**Try it:**
Beginning at the line with "The image size", please repeat each line exactly through the end of the records below, including that first line and the last, but no pictures.

►

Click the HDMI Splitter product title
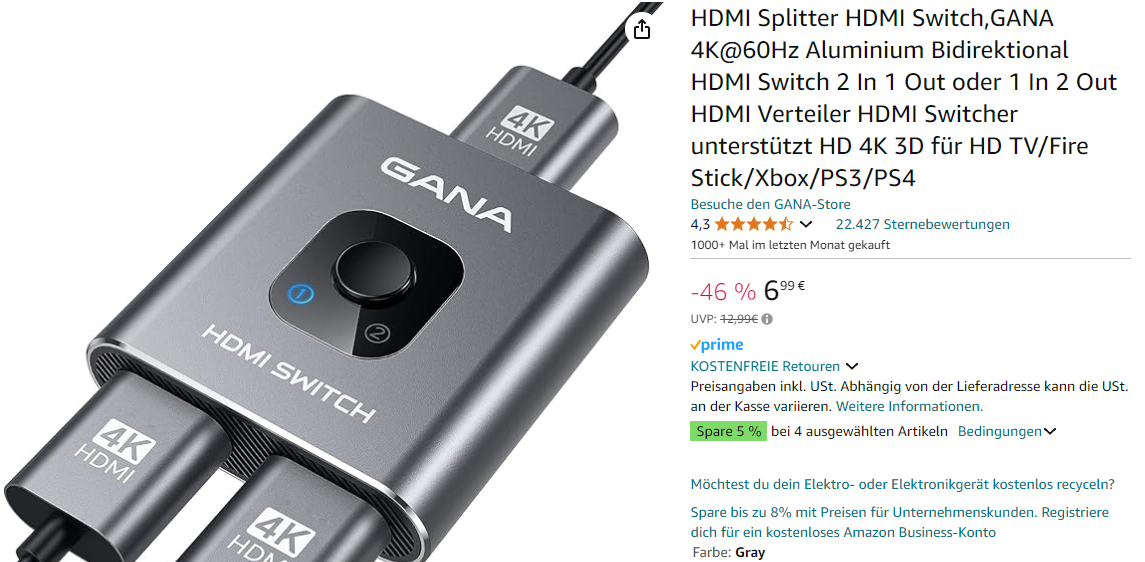 pos(904,98)
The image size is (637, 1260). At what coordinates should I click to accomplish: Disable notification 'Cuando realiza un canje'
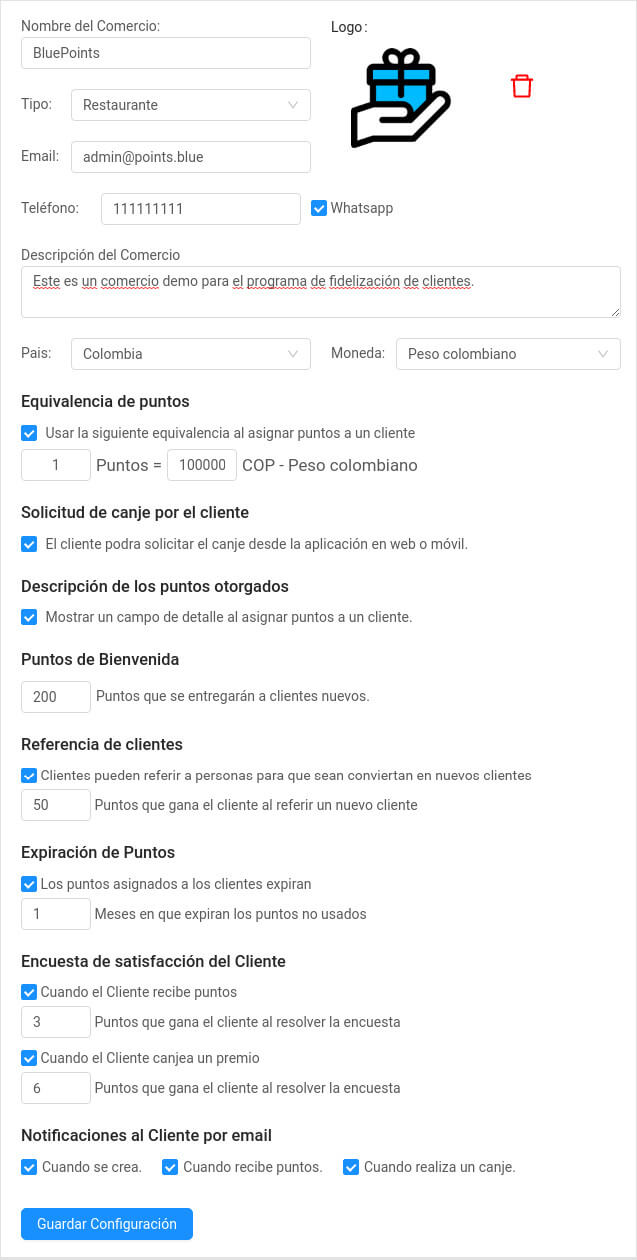click(x=351, y=1167)
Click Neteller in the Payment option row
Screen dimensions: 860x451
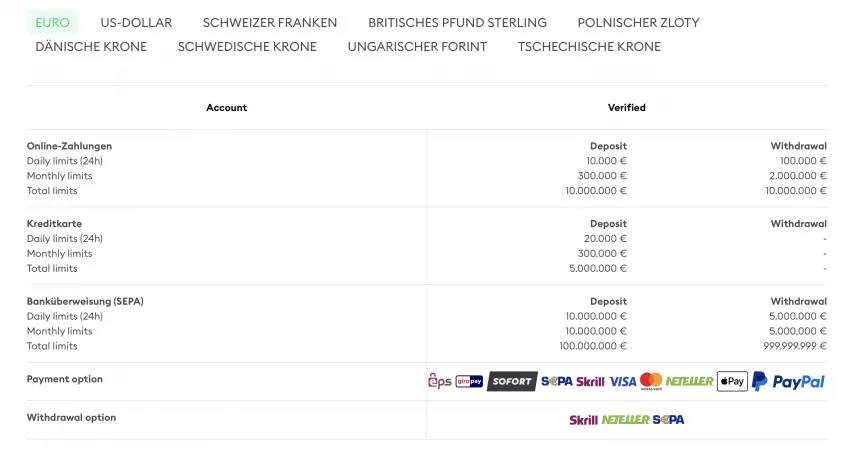coord(690,381)
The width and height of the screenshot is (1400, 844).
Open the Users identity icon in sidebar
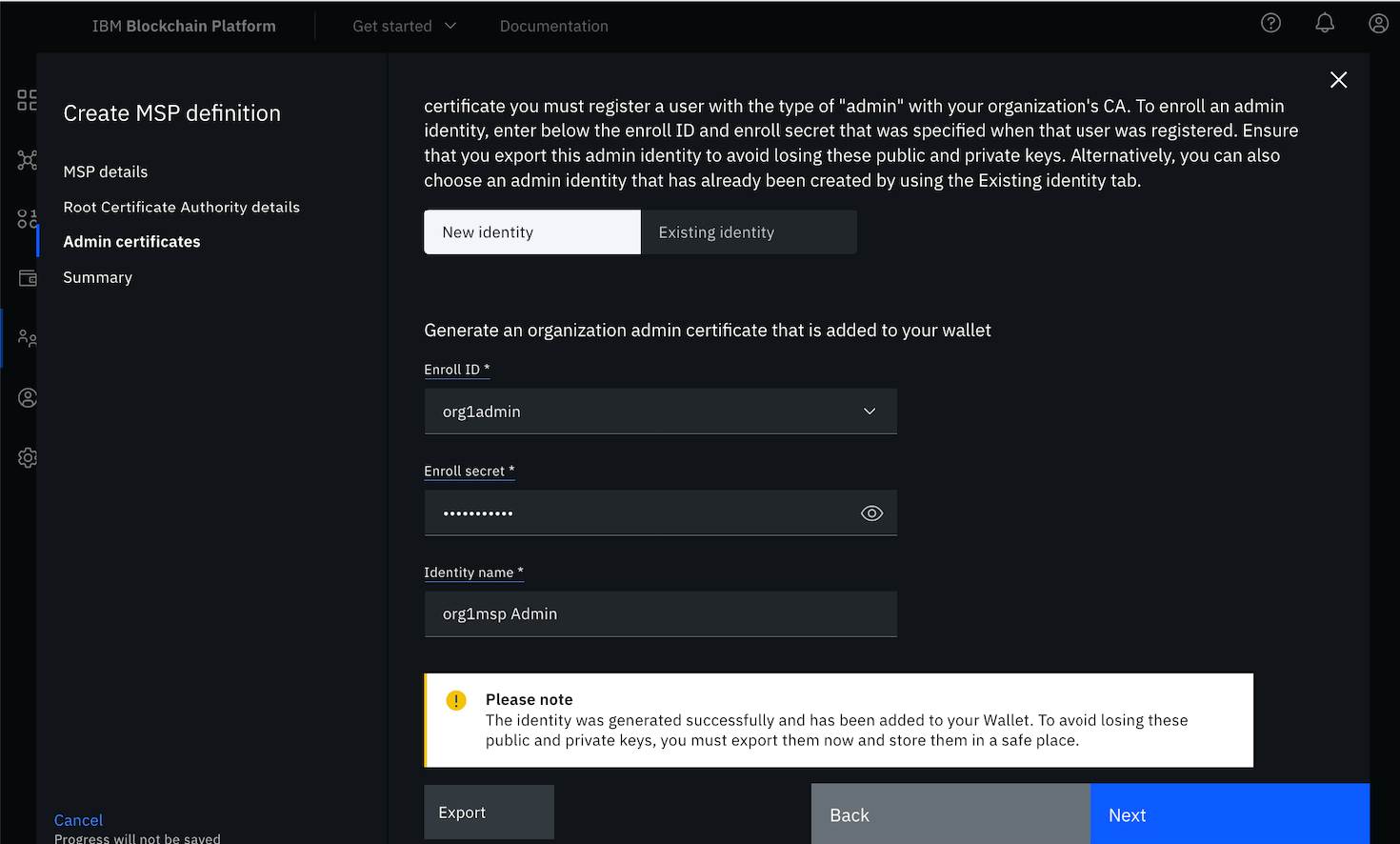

◄

**Solution to this exercise:**
The image size is (637, 1260). At what coordinates should I click to accomplish: Disable notification 'Cuando realiza un canje'
click(x=351, y=1167)
Click Neteller in the Payment option row
Screen dimensions: 860x451
coord(690,381)
The width and height of the screenshot is (1400, 844).
Open the Users identity icon in sidebar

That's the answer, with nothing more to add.